WGS Extract Developers Repository
GNU General Public License v3.0
20 stars 7 forks source link

Run without installer on Windows? #9

Closed rjsdotorg closed 1 year ago

rjsdotorg commented 1 year ago

As a Python programmer I have the latest Python , and Java as well. Is there a way to run the main script(s) from WGSExtract-Dev-master\program? I'd like to try it to convert my Nebula to a format MyHeritage can digest...

RandyHarr commented 1 year ago

We have not checked any of the v4 code into GitHub. The release has all the source code in it though.

Best thing is to download the installer and look at its scripts. It is not enough (on windows) to have python installed. It has to be able to run integrated with the cygwin executables; especially the 20+ bioinformatic tools we deliver with the cygwin environment.

We would like to avoid the windows installation all together. It is the most complicated, troublesome, and difficult to maintain. But probably 1/2 the users are on windows. Once off Windows directly, we could likely become a bioconda release.

With Win11 comes WSLG (GUI / graphical WSL). Recently, with fixes to the tcl/tk libraries and improved files system performance, WGS Extract can run better on Ubuntu Desktop in WSLG than on native windows. After all, most tools are developed on Linux systems. You do have to find the WSL installation to let Ubuntu really make use of your multiple cores and disk bandwidth and memory.

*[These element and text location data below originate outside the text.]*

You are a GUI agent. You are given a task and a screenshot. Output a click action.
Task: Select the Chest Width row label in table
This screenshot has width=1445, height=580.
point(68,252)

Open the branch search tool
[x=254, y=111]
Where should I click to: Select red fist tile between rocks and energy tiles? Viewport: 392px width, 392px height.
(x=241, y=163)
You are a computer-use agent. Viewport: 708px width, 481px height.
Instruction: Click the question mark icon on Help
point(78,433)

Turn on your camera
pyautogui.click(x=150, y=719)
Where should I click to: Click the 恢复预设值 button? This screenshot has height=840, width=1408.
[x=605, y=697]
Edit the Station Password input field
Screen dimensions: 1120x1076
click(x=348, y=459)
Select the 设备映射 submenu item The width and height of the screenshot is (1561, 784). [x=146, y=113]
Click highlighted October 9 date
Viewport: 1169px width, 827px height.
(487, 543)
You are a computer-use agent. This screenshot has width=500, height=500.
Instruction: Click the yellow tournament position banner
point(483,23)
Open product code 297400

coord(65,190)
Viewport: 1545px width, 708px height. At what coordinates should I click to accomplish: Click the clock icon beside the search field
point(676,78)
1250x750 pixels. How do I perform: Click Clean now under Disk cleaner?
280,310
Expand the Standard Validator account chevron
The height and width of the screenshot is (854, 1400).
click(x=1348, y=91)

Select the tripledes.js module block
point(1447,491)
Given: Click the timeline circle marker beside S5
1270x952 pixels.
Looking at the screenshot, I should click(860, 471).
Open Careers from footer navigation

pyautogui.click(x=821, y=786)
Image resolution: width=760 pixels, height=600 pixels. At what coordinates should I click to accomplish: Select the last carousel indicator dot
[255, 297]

Currently, the need for Java is very limited. Haplogrep only until recently. FastQC, VariantQC, GATK, etc more recently. We actually have to install jre8 and jre17 as different jar files require different versions. We try to determine if one is on the path and which one. So we only have to install the other.

We have had a request for a CLI access / server Edition of WGS Extract and it's microarray generator. But have not made much progress towards that.

If this answers your question, let us know so we can close the issue.

rjsdotorg commented 1 year ago

Good information, thanks. I can try it on a Py4 easier than the Win7 install which failed due to paths, cygwin etc. By all means, close.